A sense of dignified peace is what most visitors take away from China’s 600-year-old royal palace, the Forbidden City, in the heart of Beijing.
But reputations at this stately complex of red walls and dragon-scale roofs, officially called the Palace Museum, have been tarnished in recent months by undignified and culturally painful management mistakes.
Government-appointed officials who run the museum amplified the damage by failing to respond quickly – or not at all – to public questions about stolen and broken valuables, special favors for the rich, and swarming termites.
The wave of blunders began May 8 when a lone burglar slipped past the museum’s supposedly impenetrable alarm and camera systems and snatched valuable cosmetic cases and purses on loan from the Liang Yi Collection in Hong Kong. The thief apparently scaled a 10-meter wall and escaped a security guard’s custody.

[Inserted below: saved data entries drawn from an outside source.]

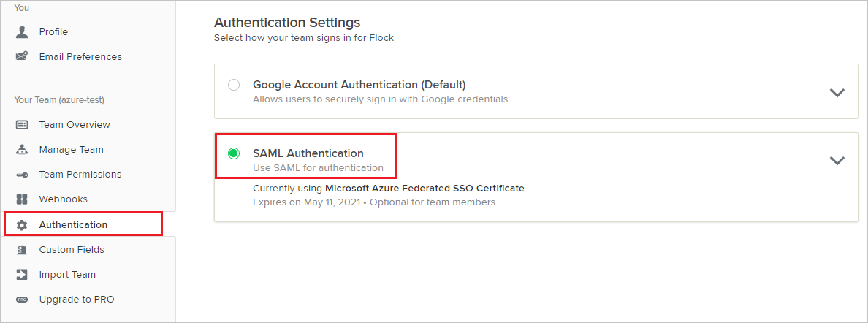Click the Import Team arrow icon
The width and height of the screenshot is (868, 323).
[22, 275]
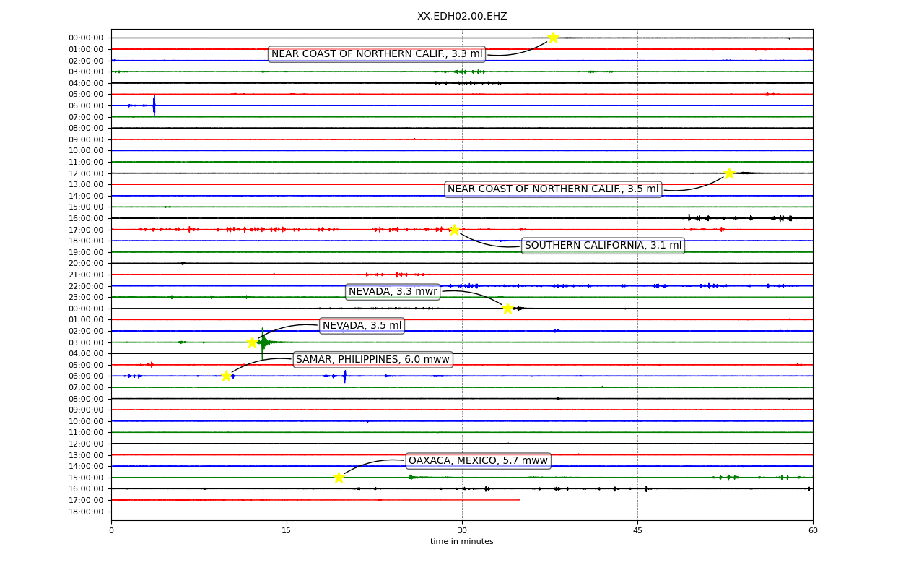The height and width of the screenshot is (578, 924).
Task: Click the NEVADA, 3.3 mwr annotation label
Action: point(393,292)
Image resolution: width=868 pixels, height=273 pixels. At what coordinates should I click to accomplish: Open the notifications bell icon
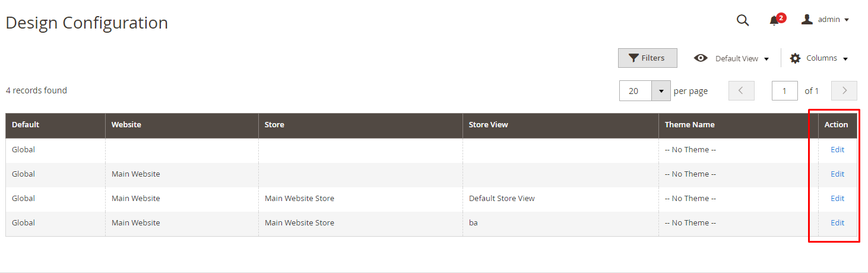(x=774, y=21)
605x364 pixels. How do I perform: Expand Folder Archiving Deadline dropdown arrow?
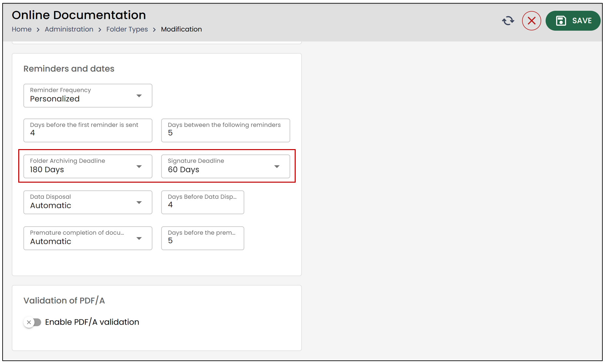[139, 166]
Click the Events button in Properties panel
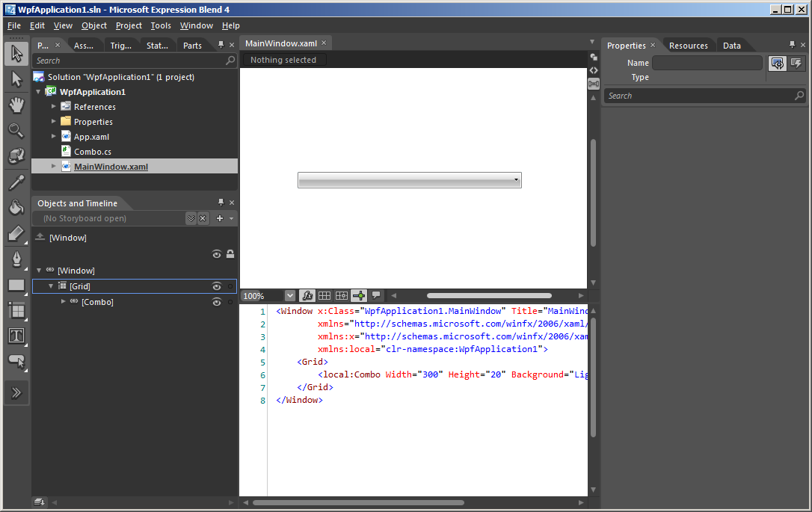The height and width of the screenshot is (512, 812). pos(796,64)
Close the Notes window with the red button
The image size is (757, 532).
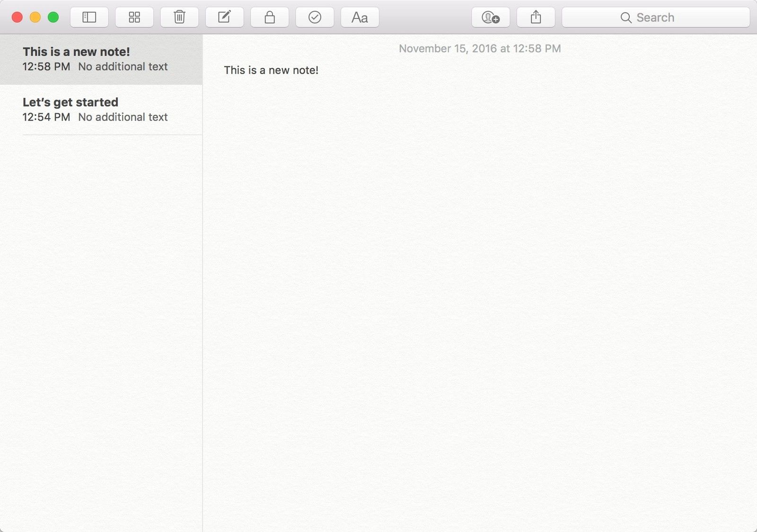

One the heels of that gaffe, rumors spread on the Internet that the museum’s newly renovated Jianfu Palace, usually closed to the public, was being used for gatherings of an exclusive club’s ultra-wealthy members.
Perhaps even more mortifying for museum managers was a July 30 microblog posting that quickly went viral with claims that a precious Song Dynasty porcelain plate had been broken during a routine procedure, and the loss had been covered up by museum officials.